1 Don Carlo
It’s all change at Grange Park Opera in Hampshire – from next year it will decamp to a new home in Surrey, and another company will continue the festival at the Grange itself. Meanwhile, the old regime’s last new production there is the four-act version of Verdi’s great Don Carlo.
The Grange, Alresford, Sat & Wed, to 16 Jul
2 Catalogue D’Oiseaux
Pierre-Laurent Aimard bows out as the Aldeburgh festival’s artistic director with a performance of Olivier Messiaen’s solo piano work.
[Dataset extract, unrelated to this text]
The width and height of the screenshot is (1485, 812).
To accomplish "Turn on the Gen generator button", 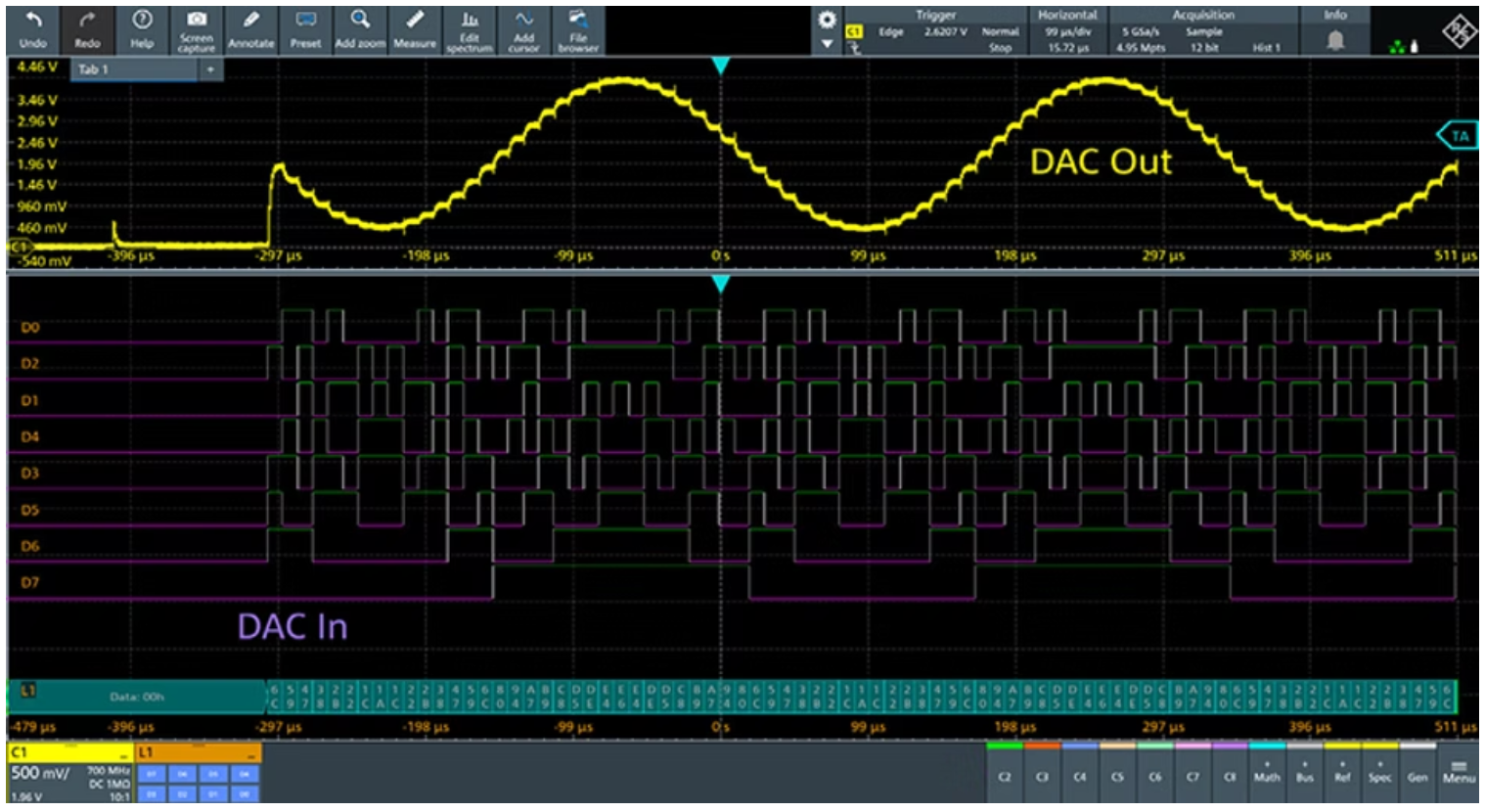I will point(1418,771).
This is a morning-to-midnight affair, beginning as the sun rises at Snape Maltings and continuing through the day, including an evening session at the RSPB reserve at Minsmere.
Snape Maltings Concert Hall & Minsmere Nature Reserve, Saxmundham, Sun
3 A Brief History Of Creation
The Hallé’s music director Mark Elder promises fun for all the family with Benjamin Britten’s Young Person’s Guide To The Orchestra followed by the very first performance of Jonathan Dove’s take on the origins of the world.
Bridgewater Hall, Manchester, Sun
4 Hebrides Ensemble
Three months after Peter Maxwell Davies’s death, St Magnus international festival – which he co-founded in his adopted home of Orkney – is turning 40. The Hebrides Ensemble is paying tribute with a programme that echoes the one given by Davies’s group the Fires Of London at the inaugural event.
St Magnus Cathedral, Kirkwall, Thu
5 Jenůfa
ENO ends its 2015-2016 season by again reviving its fine staging of Janáček’s troubling masterpiece. Departing music director Mark Wigglesworth conducts.